Apostolos T. Rantsios, born in Nikisiani, an agrarian community, in Macedonia, Greece, worked in the family fields, parallel to attending school. He is interested in rural life, related social problems, and development programs since his early life. He is married with two daughters. He graduated from the School of Veterinary Medicine of the Aristotle University of Thessaloniki and the Military Medical School. He is doctor of veterinary medicine and assistant professor of the School of Veterinary Medicine, Aristotle University of Thessaloniki, Greece. He is diplomate of the European College of Veterinary Public Health (ECVPH) and member and vice president of the Hellenic Veterinary Medical Academy.

He served in the Hellenic Army Veterinary Service (including 4 years as director of the service) in various scientific, administrative, and staff positions, including Hellenic Army General Staff (5 years). Veterinary public health was the field he served throughout his career; in particular, while serving at the Hellenic Army General Staff, he was responsible for developing actions for coordination of research, studies, and surveys of the whole medical professionals serving at the Medical Corps, promoting, within the concept of One Medicine, cooperation, at the technical level, of Armed Forces Medical Corps at national and international levels. He has been chair, for 10 years, of a special working group of European NATO countries and president, for 8 years, of the Veterinary Technical Commission of the International Committee of Military Medicine (ICMM/VeTeC).

He was visiting research fellow in the United Kingdom and Germany (2 years). From 1996 to present, he is external collaborator and lecturer at the (Hellenic) National School of Public Health, on zoonotic diseases and the human–animal bond. From 1998 to 2004, he was external collaborator and facilitator in training courses of the WHO/Mediterranean Zoonosis Control Centre. From 1974 to 1977, he was external collaborator at the Laboratory of Myology, Neurological Clinic, Medical School, University of Athens. From 1986 to 1988, he was special scientist at the Neurological Department (Myology Laboratory) of the Medical School, University of Patras. From 1983 to 1984, he taught at the School of Food Technology and Nutrition, Technological Educational Institute of Athens (TEI). From 1992 to 1997, he was private consultant to food industries. Currently, he is CEO, Biologic Technological Applications, Ltd. (EBTE Consultants, Ltd.), active in consultations for developing FSMSs, investment and developing programs, participation in technical assistance programs supported by national, EU, and international organizations, and realization of related training programs.

He participated in EU twinning programs for institution building in EU candidate and third countries and as a member of visitation teams for the EU veterinary school evaluation programs, responsible for the field of veterinary public health.
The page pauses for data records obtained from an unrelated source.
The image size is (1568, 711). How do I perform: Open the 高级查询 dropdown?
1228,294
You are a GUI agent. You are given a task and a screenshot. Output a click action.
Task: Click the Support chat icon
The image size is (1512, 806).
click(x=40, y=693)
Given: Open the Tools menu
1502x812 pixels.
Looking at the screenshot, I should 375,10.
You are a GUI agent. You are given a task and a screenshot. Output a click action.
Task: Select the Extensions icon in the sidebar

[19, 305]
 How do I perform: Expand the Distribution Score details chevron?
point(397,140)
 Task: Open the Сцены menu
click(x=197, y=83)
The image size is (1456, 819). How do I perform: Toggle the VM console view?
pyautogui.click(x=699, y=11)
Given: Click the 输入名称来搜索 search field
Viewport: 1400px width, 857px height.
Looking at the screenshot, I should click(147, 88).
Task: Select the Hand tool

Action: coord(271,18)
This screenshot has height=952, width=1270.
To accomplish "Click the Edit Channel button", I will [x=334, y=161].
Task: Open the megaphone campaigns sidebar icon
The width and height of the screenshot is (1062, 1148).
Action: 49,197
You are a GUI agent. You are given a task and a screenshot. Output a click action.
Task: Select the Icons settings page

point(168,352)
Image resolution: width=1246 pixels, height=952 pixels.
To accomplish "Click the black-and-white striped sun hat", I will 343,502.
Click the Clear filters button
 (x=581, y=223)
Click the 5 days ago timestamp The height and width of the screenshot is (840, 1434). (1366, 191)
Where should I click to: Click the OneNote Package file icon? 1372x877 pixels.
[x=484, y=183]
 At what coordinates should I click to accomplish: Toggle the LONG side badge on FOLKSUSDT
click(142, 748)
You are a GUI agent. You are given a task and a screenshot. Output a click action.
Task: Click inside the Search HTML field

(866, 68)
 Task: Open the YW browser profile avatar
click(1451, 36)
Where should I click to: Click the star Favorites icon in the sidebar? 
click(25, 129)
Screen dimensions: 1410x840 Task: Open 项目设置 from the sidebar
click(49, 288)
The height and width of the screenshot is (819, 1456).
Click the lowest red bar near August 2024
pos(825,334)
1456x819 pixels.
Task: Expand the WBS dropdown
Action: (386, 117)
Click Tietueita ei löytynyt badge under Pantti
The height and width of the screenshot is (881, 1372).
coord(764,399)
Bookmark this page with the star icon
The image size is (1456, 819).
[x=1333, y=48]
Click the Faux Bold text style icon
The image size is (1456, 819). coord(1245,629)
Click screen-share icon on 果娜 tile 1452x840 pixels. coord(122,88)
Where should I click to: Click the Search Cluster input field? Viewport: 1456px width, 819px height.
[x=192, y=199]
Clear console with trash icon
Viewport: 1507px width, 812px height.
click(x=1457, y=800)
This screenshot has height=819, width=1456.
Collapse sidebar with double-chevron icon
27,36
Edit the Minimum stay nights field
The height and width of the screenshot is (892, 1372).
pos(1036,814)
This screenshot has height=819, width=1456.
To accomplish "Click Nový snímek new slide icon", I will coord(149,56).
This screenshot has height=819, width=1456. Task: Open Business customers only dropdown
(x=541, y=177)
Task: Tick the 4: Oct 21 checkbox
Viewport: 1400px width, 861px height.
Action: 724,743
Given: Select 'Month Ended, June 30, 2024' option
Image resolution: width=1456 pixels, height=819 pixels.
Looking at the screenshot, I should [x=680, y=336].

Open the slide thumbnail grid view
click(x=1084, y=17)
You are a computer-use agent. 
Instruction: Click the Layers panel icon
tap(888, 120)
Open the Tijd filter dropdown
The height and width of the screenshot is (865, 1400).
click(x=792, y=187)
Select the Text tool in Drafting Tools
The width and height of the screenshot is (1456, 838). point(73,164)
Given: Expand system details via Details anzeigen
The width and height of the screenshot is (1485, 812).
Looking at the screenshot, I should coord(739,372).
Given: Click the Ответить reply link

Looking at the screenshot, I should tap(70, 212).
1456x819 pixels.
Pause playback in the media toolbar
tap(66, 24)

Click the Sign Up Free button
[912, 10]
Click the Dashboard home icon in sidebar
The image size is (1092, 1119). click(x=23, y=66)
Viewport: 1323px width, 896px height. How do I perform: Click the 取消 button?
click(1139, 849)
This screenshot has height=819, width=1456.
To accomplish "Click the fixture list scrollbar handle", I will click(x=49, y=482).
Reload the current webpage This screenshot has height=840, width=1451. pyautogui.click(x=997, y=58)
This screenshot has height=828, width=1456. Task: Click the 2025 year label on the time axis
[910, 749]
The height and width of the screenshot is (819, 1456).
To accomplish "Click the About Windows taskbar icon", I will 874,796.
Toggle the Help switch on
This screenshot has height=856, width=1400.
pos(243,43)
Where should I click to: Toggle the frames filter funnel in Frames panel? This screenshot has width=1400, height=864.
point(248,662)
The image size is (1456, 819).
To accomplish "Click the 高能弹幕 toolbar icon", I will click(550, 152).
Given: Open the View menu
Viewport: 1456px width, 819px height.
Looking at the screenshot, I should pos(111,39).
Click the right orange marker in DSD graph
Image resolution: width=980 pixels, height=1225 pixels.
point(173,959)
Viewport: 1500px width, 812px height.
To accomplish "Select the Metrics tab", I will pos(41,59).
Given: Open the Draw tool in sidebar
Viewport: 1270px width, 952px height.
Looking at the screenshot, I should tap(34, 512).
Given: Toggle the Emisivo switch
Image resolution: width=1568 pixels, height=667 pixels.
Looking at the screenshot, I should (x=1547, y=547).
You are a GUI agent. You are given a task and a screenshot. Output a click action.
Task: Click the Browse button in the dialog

He is member of numerous scientific, professional, and cultural associations, including honorary membership of the World Veterinary Association (WVA), the Balkan and Black Sea Veterinary Association (BaBSeVA), the Serbian Academy of Veterinary Medicine, and the Hellenic Society of Biomedical and Laboratory Animal Science.

He was past president (4 years) of the World Veterinary Association, of the Balkan and Black Sea Veterinary Association (9 years), and of the Hellenic Veterinary Medical Society (12 years). From 2001 to 2004, he was member of the Scientific Committee of the Hellenic Food Safety Authority (EFET). He attained more than 120 publications or presentations in congresses at national and international levels.